Nystrom vs Random Feature Maps

I haven’t seen a truly convincing study comparing Nystrom approximations to Random Feature Map approximations. On the one hand, a NIPS 2012 paper compared the two and argued that because the bases Nystrom approximations use are adaptive to the problem, whereas those used by RFMs are not, Nystrom approximations are more efficient.

This is an indisputable point, but the experiments done in the paper are not convincing: they used the same number of samples in Nystrom approximations as random features in RFMS. Instead, the fair comparison is to allot both methods the same number of FLOPs; since Nystrom methods involve an additional pseudoinversion of a (huge, for a large number of samples) matrix, one can potentially use more random features than sample points for the same number of FLOPs. Also, as always, it is important to choose an appropriate kernel — this paper only considered RBF kernels.

On the other hand, recently IBM researchers have used large-scale RFM approaches to get state-of-the-art performance on vision and speech tasks. Their results use the simplest of RFM approaches: linear regression on top of a very large number (~400K) random fourier features. The key to their success is a well-engineered ADMM approach to parallelizing the solution of the system. It’s not clear to me that a similar approach couldn’t be used to scale up a Nystrom-based solution and obtain similar results.
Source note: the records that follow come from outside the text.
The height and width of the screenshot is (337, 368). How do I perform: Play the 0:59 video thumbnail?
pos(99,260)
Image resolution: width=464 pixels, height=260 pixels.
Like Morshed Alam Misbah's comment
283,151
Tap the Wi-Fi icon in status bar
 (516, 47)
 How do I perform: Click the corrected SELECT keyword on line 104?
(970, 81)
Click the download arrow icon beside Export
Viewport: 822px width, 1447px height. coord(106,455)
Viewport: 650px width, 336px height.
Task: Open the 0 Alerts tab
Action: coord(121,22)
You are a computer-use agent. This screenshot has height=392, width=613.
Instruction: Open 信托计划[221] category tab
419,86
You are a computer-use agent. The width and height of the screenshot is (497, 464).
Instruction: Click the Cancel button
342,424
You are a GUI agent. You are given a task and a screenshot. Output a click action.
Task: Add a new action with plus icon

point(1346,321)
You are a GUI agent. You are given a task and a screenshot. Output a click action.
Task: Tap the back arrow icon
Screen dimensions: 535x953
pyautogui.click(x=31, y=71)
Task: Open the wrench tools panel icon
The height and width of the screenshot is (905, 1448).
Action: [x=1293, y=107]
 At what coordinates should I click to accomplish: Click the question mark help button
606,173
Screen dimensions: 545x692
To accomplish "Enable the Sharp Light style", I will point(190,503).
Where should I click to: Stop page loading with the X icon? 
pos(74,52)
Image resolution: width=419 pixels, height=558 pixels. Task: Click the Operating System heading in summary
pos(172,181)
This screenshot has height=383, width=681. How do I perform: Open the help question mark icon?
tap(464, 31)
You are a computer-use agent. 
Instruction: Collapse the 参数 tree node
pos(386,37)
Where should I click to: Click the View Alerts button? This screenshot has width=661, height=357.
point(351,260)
Also, I’ve not seen anyone implement Wainwright et al.’s divide and conquer approach to kernel regression; theoretically, this could also be used to distribute the cost of a truly large-scale Nystrom implementation.

Personally, I’m of the opinion that a well-engineered Nystrom solution (using uniform sampling, even) should always outperform a well-engineered RFM solution. But, I’m interested in seeing this convincingly demonstrated.